1. What is Online Remarketing?

Remarketing is the process of targeting past visitors of your website with advertisements that aim to reengage them with your brand, products, and/or services.

These ads are often visual, and, with AdWords remarketing, they take advantage of the Google Display Network.
Remarketing diagram
The technical implementation of online remarketing is simple too—a small bit of code is placed on your website. In turn, this piece of code will place a cookie on a unique visitor’s browser. This cookie will follow the visitor elsewhere on the web and will allow you to show them ads all over the internet.

The best part is that they might not actively be searching for you again, and you can still reach them. They will be reading a relevant blog, exploring a similar site, or browsing their emails, and then your advertisement will pop up with a reminder about an action they failed to take the last time round, or a new offer that will convince them to make that conversion.

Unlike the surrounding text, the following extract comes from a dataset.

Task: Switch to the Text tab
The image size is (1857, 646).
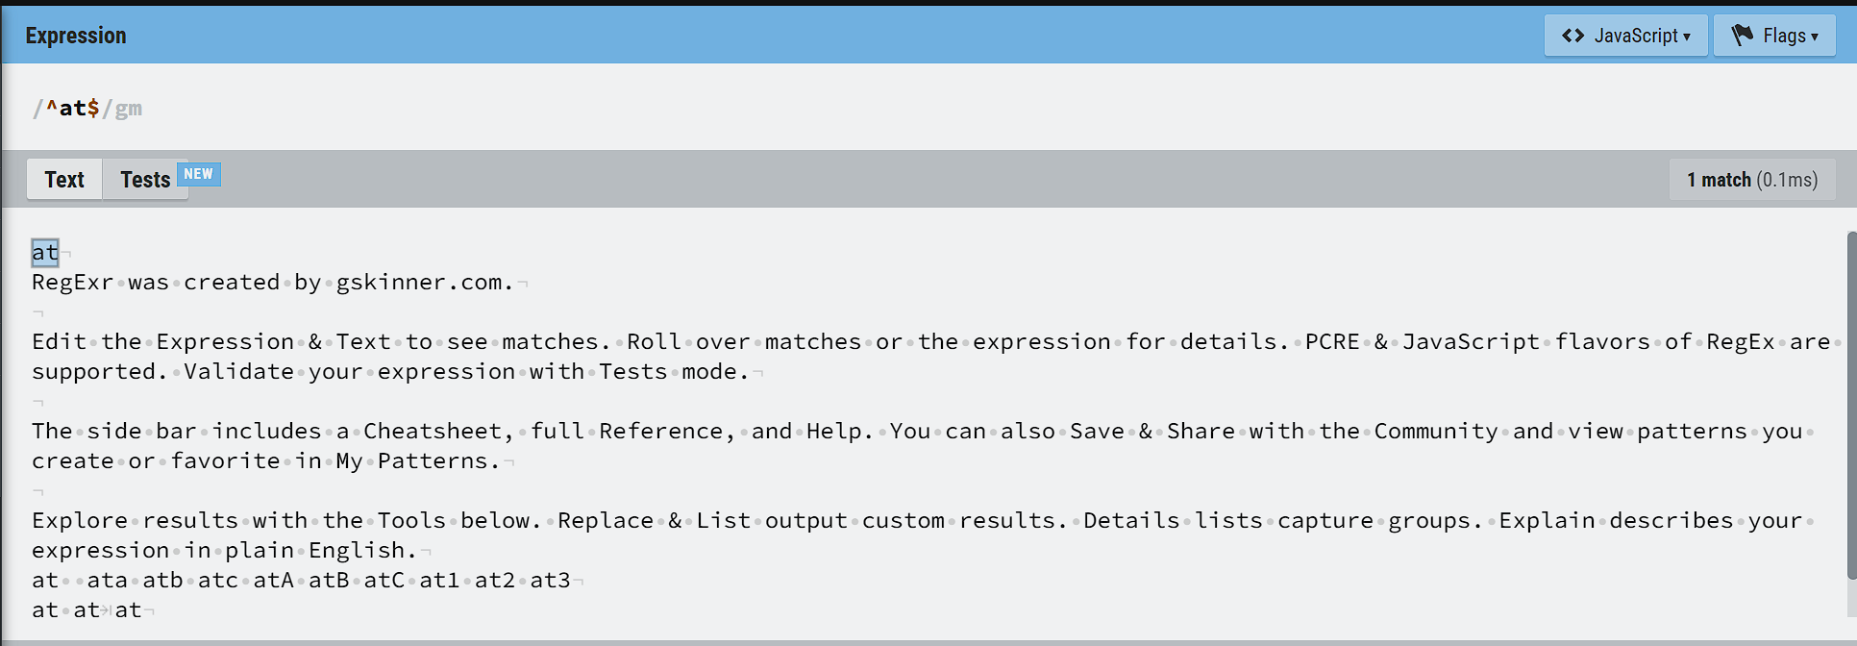Action: pos(64,180)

We’ll get into more detail on how this actually works in the next few sections, but the main benefits of remarketing are:

  • The transformation of bounced traffic into converting traffic
  • Top of mind brand exposure: your ads will keep your brand in their thoughts
  • Encourage visitors to come back and re-engage with your content or services
  • Aid in your SEO as more visitors return to your web pages and content, offering another chance for them to make links
  • Better ROI: You’re more informed on who your visitors are, and you can approach them with more targeted ads, increasing the likelihood that they’ll convert

Online remarketing can be considered conversion rate optimization, or CRO, as it looks to optimize the efficacy of your existing marketing resources.

Initial conversion rates might seem subpar for your PPC, content marketing and organic campaigns, but with remarketing you can harness the fact that these visitors were interested enough to visit, and re-engage this interest with another opportunity for conversion. These extra opportunities, when successful, create higher conversion rates for your overall campaigns.

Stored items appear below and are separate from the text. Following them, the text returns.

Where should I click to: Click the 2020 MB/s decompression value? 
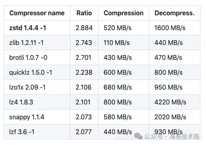click(x=170, y=117)
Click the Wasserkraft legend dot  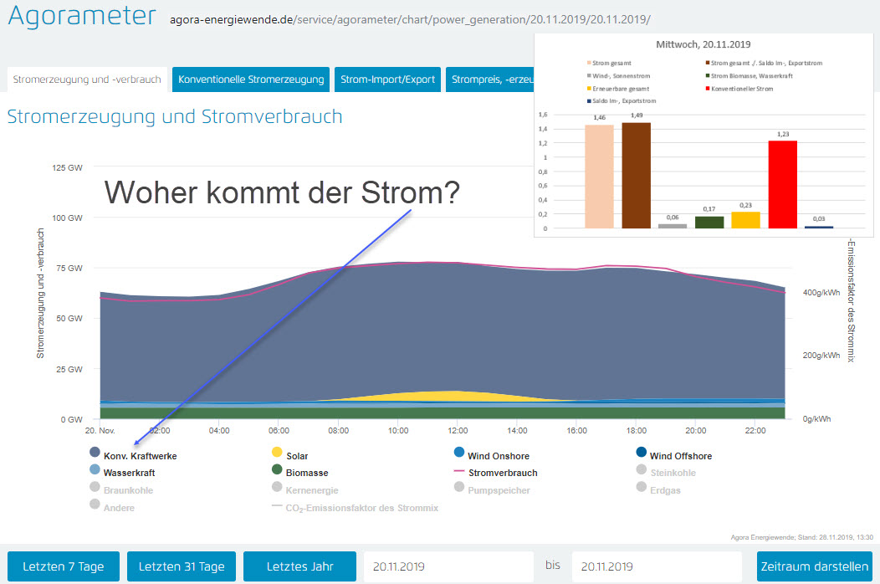[x=95, y=470]
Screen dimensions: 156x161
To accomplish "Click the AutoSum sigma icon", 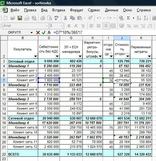I will click(x=128, y=18).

Here’s an example of a remarketing ad. After recently browsing denim, this ad appeared in the Facebook news feed. This reminder of a past interest keeps brands top of mind and can help push a potential customer further down the sales funnel.
remarketing ad example

2. Why is Online Remarketing Right for You?

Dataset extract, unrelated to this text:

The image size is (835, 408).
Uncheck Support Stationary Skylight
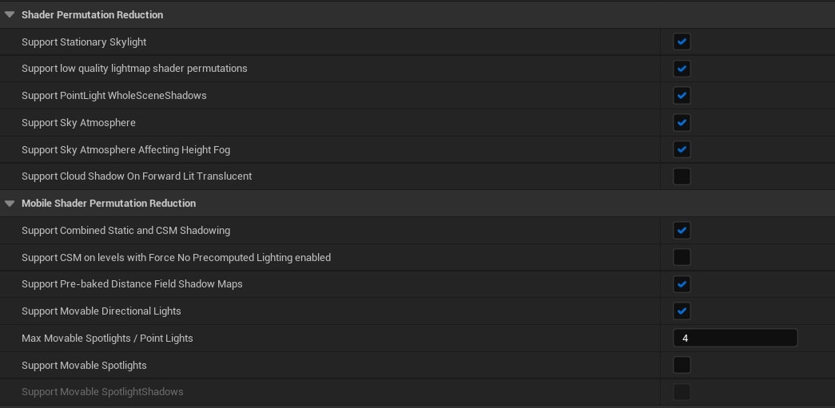682,42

Remarketing strengthens your online advertising. If you spend money on getting potential customers to make that initial visit and they do not convert, you don’t worry.

As stated earlier, online remarketing creates a second, third, and even fourth chance for a conversion on your website. Retargeting is taking advantage of the marketing effort you are already making; the potential customer data you have gathered.

It’s a bargain

Online remarketing campaigns cost less than search marketing campaigns. A quick case study by Eric Couch reveals that:

“Remarketing accounted for 16.61% of all conversions over the past six months, at only 12.93% of the total cost. It has only 81.36% of the average click cost, and only 77.82% of the average conversion cost.”

This affordability equates to improvements in your ROI.

It’s personable

Personable dog, like remarketing ads
Remarketing ads can be customized for whichever page of your website a potential customer last visited, e.g., someone visits your project management software page, but they do not convert. You can then show this person an ad detailing the advantages of your software, what they are losing without it, and how you can make it the right deal just for them.

You can sell more

If the previous example converts the first time through your sales funnel, you can still take advantage of online remarketing. Perhaps you offer an additional program or an upgrade. You can target this customer with a personalized ad that makes your other services, products, or upgrades a great opportunity.

Being able to up-sell and cross-sell elsewhere on the web is another benefit of online remarketing

You target organic traffic

With online remarketing, you can now target visitors of your website who have arrived there through organic listings. Showing ads to these visitors can be extremely profitable as you did not have to pay for their initial visit.

It works

Remarketing ads maintain a higher CTR than other generic Google Display Network ads, and they do this even as users are repeatedly exposed and ad fatigue sets in. This graph represents research conducted by Larry Kim.
CTR remarketing ads
Higher CTRs mean lower costs. From the same research, “every 0.1% increase or decrease in the CTRs of your ads, your click costs will go up or down by 21%.”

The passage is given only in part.